Ryan Dinwiddie doesn't seem concerned that the more experienced Bryan Scott has not received any playing time. Giving Dukes and Scott more playing time in meaningless games would be a good test for both of them and also send them a vote of confidence. Dukes showed that Kelly leaving the game doesn't mean the Argos are automatically going to lose. It's an opportunity for the coach to show some faith in them as well as protect his all-star starter. I don't understand why you would leave your all-star starting QB in for a prolonged period without the protection of your all-star right tackle. The Argos dodged a bullet.
Daniel Adeboboye was sensational again catching and running for 109 yards, averaging 12 yards per carry including a 59 yard sprint through a gaping hole opened by his offensive line. He also caught three passes for 36 yards. These young players are the icing on the cake of a record setting team, with a great future. Nevertheless, talk of this team being the best ever is way too premature. They haven't won anything yet and there is a legion of 15-3 teams and one 16-2 team that did not win the Grey Cup.

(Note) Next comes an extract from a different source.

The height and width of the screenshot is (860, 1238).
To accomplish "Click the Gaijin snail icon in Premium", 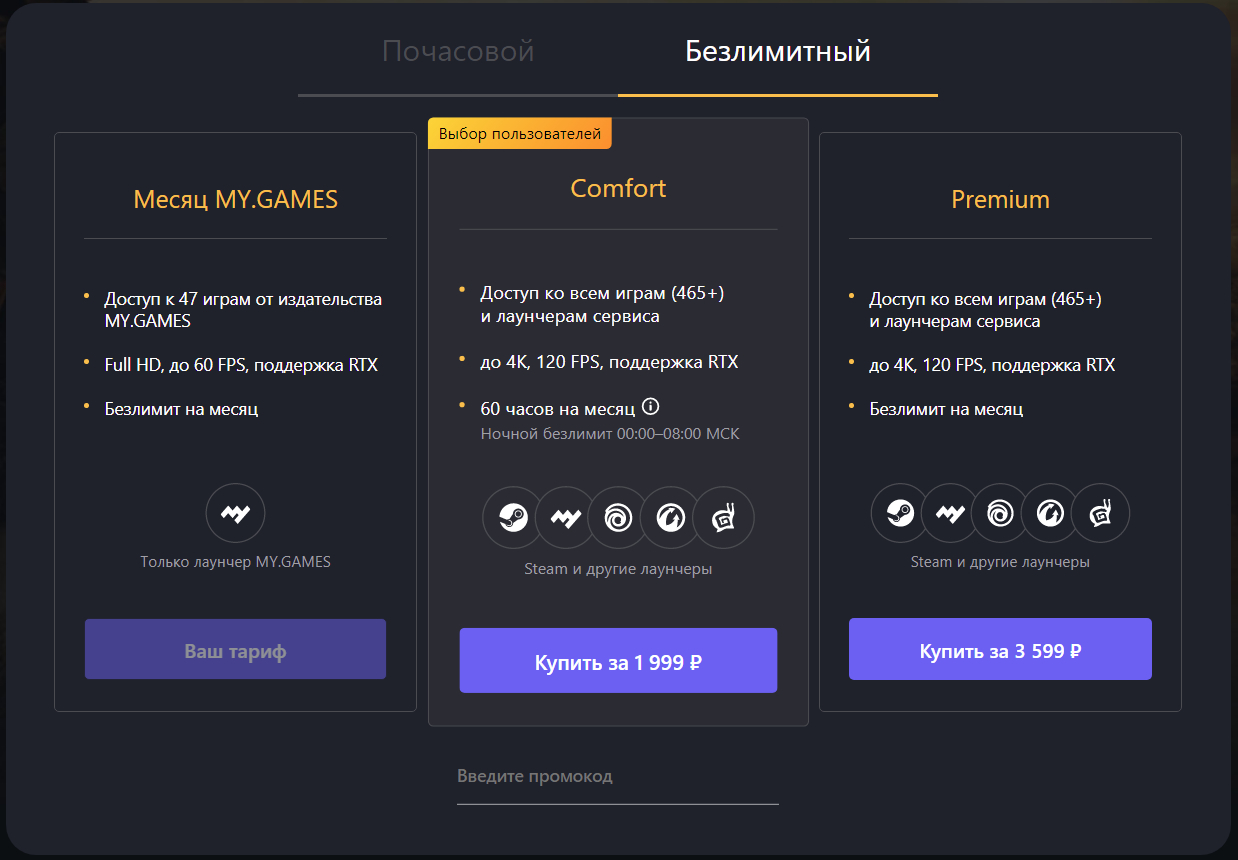I will pyautogui.click(x=1100, y=513).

I was shocked to discover that TSN 1050 did not carry the Argos games on radio because of conflicts with other programming. There are precedents where other stations across the league have made alternate arrangements when their commitments conflicted and games were broadcast on partner stations instead. This has happened in Toronto before as well. Unfortunately, Argos fans used to the passionate Toronto-focused analysis of Ben Grant and Mike Hogan were left scrambling to find the far less satisfying Riders-oriented radio broadcast on CKRM.

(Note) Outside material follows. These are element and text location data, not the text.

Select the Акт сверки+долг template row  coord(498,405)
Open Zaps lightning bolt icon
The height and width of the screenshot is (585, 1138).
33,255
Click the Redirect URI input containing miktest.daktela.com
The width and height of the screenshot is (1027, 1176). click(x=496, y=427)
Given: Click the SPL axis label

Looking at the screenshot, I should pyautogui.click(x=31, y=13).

In the teams 150th year, it's worth noting that the venerable Argonauts have won more championships than the Leafs, Blue Jays, Raptors and TFC combined.
Second and many mitzvahs
It's been a difficult few weeks for the Jewish community in Canada and around the world. The CFL is fond of saying that Diversity is its Strength. Perhaps it's timely to remember, with gratitude, the important place that members of the Jewish community have had in the success, and sometimes survival, of the Canadian Football league. The Argos and indeed the league have had many Jewish owners, executives, coaches and players, without whose love of the Canadian game, the league might not have thrived or even survived. Prominent Argos owners include: Sherwood Schwarz, David Cynamon, Howard Sokolowski, Harry Ornest and Larry Tanenbaum. Argo executives included Lew Hayman and JI Albrecht and serial Grey Cup head coach, Marc Trestman. Who could forget stalwart defensive tackle, Noah Cantor, and Hec Creighton winner Mike Eben? Montreal was rescued by long-time Alouettes owner, Sam Berger and hall of fame coach, Marv Levy. Controversial owners Murray Pezim and Larry Ryckman rescued the Lions and Stampeders, once upon a time. One of the league's most successful commissioners was the ebullient, Mark Cohon. These men and many others from the Jewish community have brought many mitzvahs to the Argos and Canadian football. Thank you.
Another season has come and gone in the OUA and another season has passed without a team from GTA making the playoffs. Both York and the Varsity Blues finished with losing records again. York hasn't qualified for the playoffs in 20 years, Varsity hasn't had a winning record and won a playoff game in 30 years. These are large and successful universities, there are really no excuses for such abysmal leadership from their athletic departments and abject neglect by their Presidents. It's particularly embarrassing for the University of Toronto which won the very first Grey Cup and whose home field, Varsity stadium, was home to the most Grey Cups (50) in Canadian history. The opposite of love isn't hate, its indifference. A terrible example for universities to set for their student athletes. They can and must do better.